La situazione attuale è peggiorata perché da una lato abbiamo i numeri dell’emergenza che con l’acuirsi della crisi sono drammaticamente lievitati, dall’altro riscontriamo un pericoloso assottigliamento delle risorse destinate ai senza tetto senza che un solo alloggio sia stato costruito o recuperato dell’immenso patrimonio pubblico dismesso.

La regione Calabria disponeva (il passato, ahinoi, è d’obbligo!) di un fondo che appena destinato dal Ministero alla Regione ammontava a circa 200 milioni di euro, con la giunta Scopelliti viene “rimodulato” con la delibera n. 93 del 5/3/2014 portandolo a circa 150 milioni grazie al finanziamento del “Programma operativo nel settore delle politiche della casa” che al punto 3 prevedeva la “Realizzazione di un programma pilota e sperimentale destinati alla locazione permanente la cui gestione è finalizzata a sostenere modelli abitativi solidali da attuare nelle città con popolazione superiore a 30.000 abitanti. Programmi e progetti che di fatto hanno solo assorbito una quota considerevole di risorse (55 milioni di cui una parte poi sono stati revocati con ulteriore delibera, ma nel frattempo le risorse si erano ridotte a 126 milioni…) in consulenze e short list di “esperti” che avrebbero dovuto monitorare e valorizzare il patrimonio delle aterp. In parole povere, da quando il Ministero per le infrastrutture ha demandato competenze e risorse alle regioni, in Calabria sono stati bruciati 75 milioni di euro (pari a circa 150 miliardi delle vecchie lire!) in carrozzoni clientelari senza che un solo alloggio sia stato posto in essere.

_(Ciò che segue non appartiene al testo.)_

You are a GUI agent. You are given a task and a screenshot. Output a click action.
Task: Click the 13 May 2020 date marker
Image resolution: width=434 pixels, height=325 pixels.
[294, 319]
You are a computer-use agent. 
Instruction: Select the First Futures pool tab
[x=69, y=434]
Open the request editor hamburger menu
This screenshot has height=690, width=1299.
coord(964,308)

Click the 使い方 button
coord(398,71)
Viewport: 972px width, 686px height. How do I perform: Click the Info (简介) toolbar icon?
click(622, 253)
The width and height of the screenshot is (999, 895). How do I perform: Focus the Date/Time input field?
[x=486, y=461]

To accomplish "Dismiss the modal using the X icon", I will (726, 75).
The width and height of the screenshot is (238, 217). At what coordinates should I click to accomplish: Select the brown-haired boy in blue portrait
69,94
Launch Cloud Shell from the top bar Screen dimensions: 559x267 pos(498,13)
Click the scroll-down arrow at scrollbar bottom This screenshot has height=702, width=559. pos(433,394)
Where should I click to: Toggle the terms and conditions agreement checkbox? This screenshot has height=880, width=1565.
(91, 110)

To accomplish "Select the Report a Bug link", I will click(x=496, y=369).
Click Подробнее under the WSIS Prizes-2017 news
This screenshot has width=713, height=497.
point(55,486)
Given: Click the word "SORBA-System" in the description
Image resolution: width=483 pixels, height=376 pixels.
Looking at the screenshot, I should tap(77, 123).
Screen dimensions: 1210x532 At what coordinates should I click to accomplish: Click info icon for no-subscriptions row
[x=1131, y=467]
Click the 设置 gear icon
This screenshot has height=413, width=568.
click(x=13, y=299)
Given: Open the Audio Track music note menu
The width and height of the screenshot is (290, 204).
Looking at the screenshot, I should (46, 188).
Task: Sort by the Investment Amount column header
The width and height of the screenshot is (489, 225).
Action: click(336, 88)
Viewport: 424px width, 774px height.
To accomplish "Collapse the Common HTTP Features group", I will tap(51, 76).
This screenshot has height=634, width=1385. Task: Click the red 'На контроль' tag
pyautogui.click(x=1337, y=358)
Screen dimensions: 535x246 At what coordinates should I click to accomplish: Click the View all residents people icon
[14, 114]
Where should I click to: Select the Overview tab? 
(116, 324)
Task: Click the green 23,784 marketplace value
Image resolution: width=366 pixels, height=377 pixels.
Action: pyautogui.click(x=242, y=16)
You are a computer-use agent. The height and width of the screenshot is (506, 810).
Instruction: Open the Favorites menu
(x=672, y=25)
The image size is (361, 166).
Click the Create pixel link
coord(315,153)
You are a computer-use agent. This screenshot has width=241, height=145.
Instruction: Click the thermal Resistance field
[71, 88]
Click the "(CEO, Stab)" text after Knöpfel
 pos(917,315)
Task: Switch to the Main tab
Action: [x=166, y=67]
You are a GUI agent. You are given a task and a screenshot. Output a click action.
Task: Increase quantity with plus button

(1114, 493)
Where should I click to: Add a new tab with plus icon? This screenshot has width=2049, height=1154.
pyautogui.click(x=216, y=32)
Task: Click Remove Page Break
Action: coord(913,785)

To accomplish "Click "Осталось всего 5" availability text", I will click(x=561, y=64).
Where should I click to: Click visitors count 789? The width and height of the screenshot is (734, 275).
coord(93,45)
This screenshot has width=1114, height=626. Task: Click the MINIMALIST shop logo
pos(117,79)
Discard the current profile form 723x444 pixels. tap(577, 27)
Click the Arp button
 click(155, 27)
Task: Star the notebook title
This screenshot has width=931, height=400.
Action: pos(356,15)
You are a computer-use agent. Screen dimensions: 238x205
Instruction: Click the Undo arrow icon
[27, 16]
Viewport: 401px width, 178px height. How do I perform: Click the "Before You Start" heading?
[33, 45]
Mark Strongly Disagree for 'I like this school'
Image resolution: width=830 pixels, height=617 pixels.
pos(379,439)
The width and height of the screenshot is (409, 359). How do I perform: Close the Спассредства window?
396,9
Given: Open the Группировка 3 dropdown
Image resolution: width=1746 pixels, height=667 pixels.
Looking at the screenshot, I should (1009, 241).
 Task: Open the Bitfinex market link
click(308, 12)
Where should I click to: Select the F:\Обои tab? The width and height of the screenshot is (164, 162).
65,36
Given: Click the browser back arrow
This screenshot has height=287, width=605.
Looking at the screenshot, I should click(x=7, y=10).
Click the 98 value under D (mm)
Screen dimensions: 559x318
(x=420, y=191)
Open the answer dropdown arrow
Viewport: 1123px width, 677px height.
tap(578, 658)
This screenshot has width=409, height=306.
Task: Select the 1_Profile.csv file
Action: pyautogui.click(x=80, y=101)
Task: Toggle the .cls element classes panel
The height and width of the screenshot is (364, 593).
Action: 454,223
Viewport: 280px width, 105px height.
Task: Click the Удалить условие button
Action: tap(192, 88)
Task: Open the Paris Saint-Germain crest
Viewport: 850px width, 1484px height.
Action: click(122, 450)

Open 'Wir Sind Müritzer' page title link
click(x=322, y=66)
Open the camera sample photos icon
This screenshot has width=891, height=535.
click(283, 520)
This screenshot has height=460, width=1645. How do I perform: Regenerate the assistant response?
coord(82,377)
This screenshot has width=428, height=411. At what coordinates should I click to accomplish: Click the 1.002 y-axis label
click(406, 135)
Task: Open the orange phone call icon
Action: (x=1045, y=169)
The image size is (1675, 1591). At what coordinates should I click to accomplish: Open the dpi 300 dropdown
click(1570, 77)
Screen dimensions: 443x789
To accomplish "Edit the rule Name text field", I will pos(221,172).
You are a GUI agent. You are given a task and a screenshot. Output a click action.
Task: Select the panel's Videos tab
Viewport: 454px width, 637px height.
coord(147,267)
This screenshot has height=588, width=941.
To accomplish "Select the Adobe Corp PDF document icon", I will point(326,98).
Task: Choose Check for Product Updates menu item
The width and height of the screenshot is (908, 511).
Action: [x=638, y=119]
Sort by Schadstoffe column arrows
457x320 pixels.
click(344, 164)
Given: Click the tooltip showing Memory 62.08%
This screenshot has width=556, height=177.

Ad oggi il fondo ex Gescal è arrivato a circa 126 milioni di euro e l’attuale giunta ha “congelato” le risorse rimanenti (???), fermo restando quelle impegnate già vincolate, in attesa che le Aterp forniscano una rendicontazione delle somme spese fino ad oggi.

Una odissea va avanti da almeno 16 anni mentre il bisogno casa cresce giorno dopo giorno.

Come comitato di lotta per la casa chiediamo la riapertura del tavolo tecnico, chiarezza sull’utilizzo di questi fondi fino ad oggi e come intende procedere per recuperare quanto è stato impropriamente utilizzato e quale utilizzo prevede per le restanti somme che ribadiamo, non sono un tesoretto a disposizione dei bacini clientelari ma un prelievo che è stato fatto dagli stipendi dei lavoratori per la costruzione e manutenzione di alloggi popolari.

CACCIATI I SORDI: CASA, REDDITO E DIGNITA’ PER TUTTI!